Exercise data:
──────────

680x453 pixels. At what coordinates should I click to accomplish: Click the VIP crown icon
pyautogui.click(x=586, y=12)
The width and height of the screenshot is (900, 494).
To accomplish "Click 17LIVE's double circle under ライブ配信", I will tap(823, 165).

──────────

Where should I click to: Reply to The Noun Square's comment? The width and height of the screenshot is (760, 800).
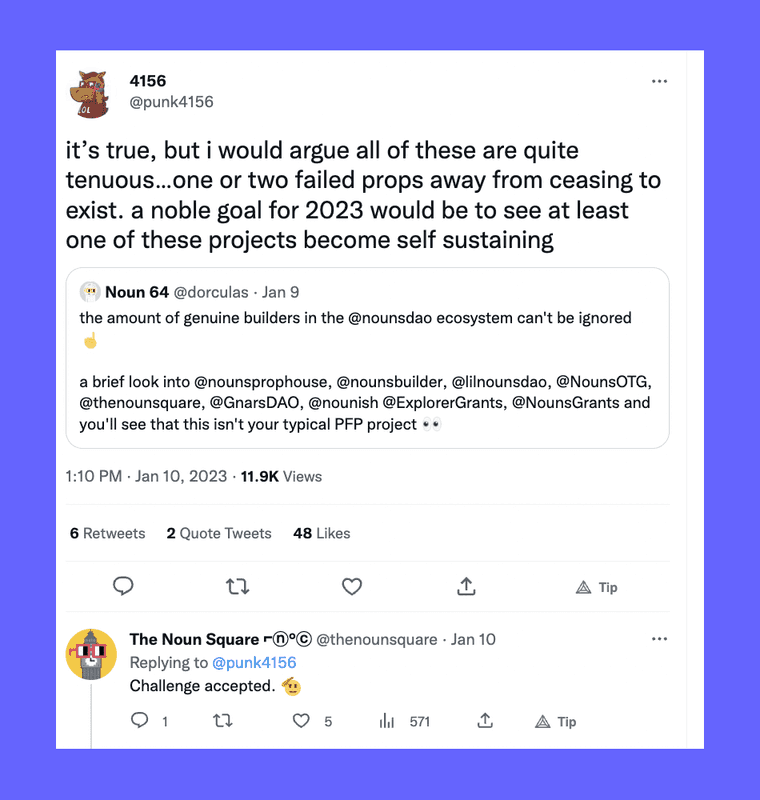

──────────

Find each line in the records holding the string "height" and show it.

Solution:
The width and height of the screenshot is (900, 494).
Where should I click to: Reply to The Noun Square's comment? The width and height of the screenshot is (760, 800).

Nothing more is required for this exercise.